I also thought that the other two central performances were really strong. Christopher Denham is excellent as Peter - doggedly determined to expose Maggie, yet not immune to her charms. And Nicole Vicius is also quite good as Lorna, Peter's former party-girl girlfriend who goes along with his plan, but who's got some serious doubts about the whole thing. The two have a nice chemistry, laced with tension, and they bring a grounded element to the film that helps offset some of its more over-the-top ideas.

It should be noted that the movie is divided up into ten distinct chapters, with title cards separating each. Apparently this was done because the film was originally envisioned as a multi-part webseries. It works perfectly fine as a film from a pacing / flow perspective, but I did question keeping the chapter structure intact, as it took me out of the film a bit each time things were broken up by another title card. That said, the chapter breakdown means that each portion of the film ends with some sort of interesting, cliffhanger-ish exclamation point, which is pretty cool.

But while the movie maintains an edgy, intense atmosphere for its duration, the plot is pretty thin. The problem is that there's just enough plot to make for a great Twilight Zone episode. And that's really what this is, in many ways. A great Twilight Zone episode stretched out to movie length. The movie builds to an ending that is a nice, TZ-style twist, but for a movie, a TZ-twist may not be enough to pay off 90 minutes of build up. Now, clearly this is not intended as a plot-heavy movie, and so that twist is more of a bonus than anything else. But ... why set up such an intriguing premise, and then just barely explore the underlying mythology? I didn't need a lot, but all the future / time-travel stuff is talked about only in such vague terms that it leaves you hungry for something, anything to sink your teeth into (for example: it's mentioned that the hippie dude who first found and saved Maggie was out seeking time-travellers and recognized her as one when he found her - um, what? please explain!). Psychologically, the movie does better - with some really effective - and at times disturbing - scenes of the group-think and submissiveness that permeates Maggie's cult. Like Martha Marcy May Marlene, the film manages to disturb you precisely because the trappings of the cult are relatively mundane. The people in it seem somewhat normal, just slightly off and spiritually hungry. Still, because Peter and Lorna are "undercover", we don't have a real entry-point into the cult or an understanding of why its actual members were drawn to it. And that is an issue, because we end up only viewing Maggie's group with the same detachment and skepticism as Peter and Lorna.

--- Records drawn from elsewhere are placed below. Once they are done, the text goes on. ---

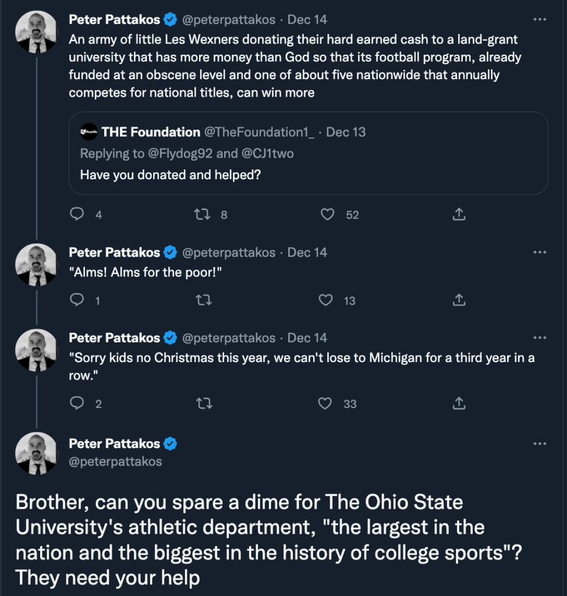This screenshot has height=596, width=567.
Task: Reply to the "no Christmas this year" tweet
Action: (x=77, y=403)
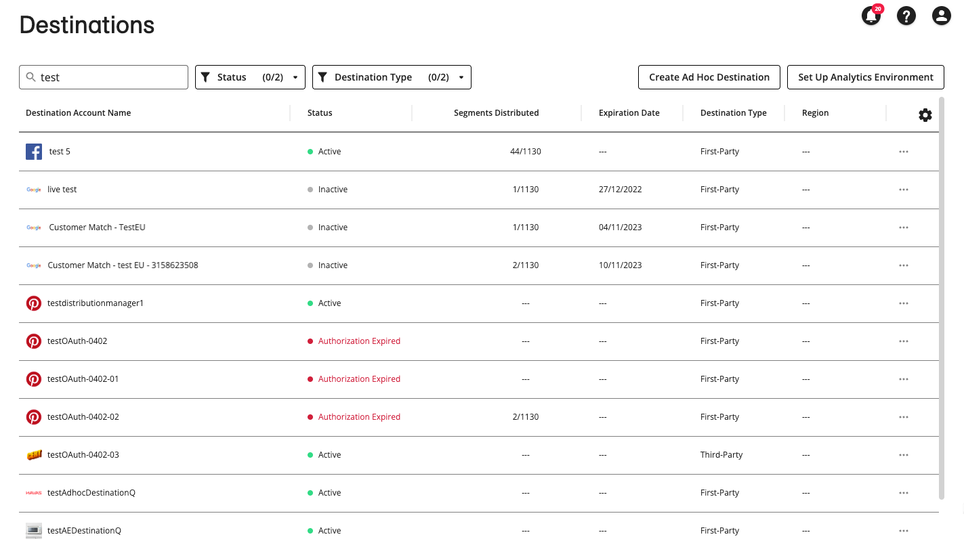964x543 pixels.
Task: Click the search field containing test
Action: coord(103,77)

I mentioned Martha Marcy May Marlene, and that movie was so brilliant in part because it took us inside the head of someone who was suckered into and drawn towards a cult. So even though Brit Marling paints Maggie as a charismatic and psychologically manipulative figure, we still have a lot of questions about who the people are who legitimately follow her, and why.

All in all, I enjoyed SOUND OF MY VOICE, and it's always cool to see a low-budget movie with a unique voice and some far-out ideas. Certainly, Marling has shown herself as an independent-minded filmmaker who isn't afraid to shake up her psychologically-driven indie flicks with some sci-fi high-concepts. I like that, and it's something I'd love to see more of. Ultimately though, the film never seems to fully take advantage of its cool premise. For that reason, it feels like an exercise or experiment in low-budget genre filmmaking, more so than it feels like a fully-formed movie. It made me wonder what Marling and her crew could do with a big budget, or in a different format like a serialized TV show. How interested they are in that sort of thing though, I don't know. For now, they seem content making these interesting little what-if? stories. When those stories - flaws and all - turn out this interesting and tension-filled though, it's hard to fault them.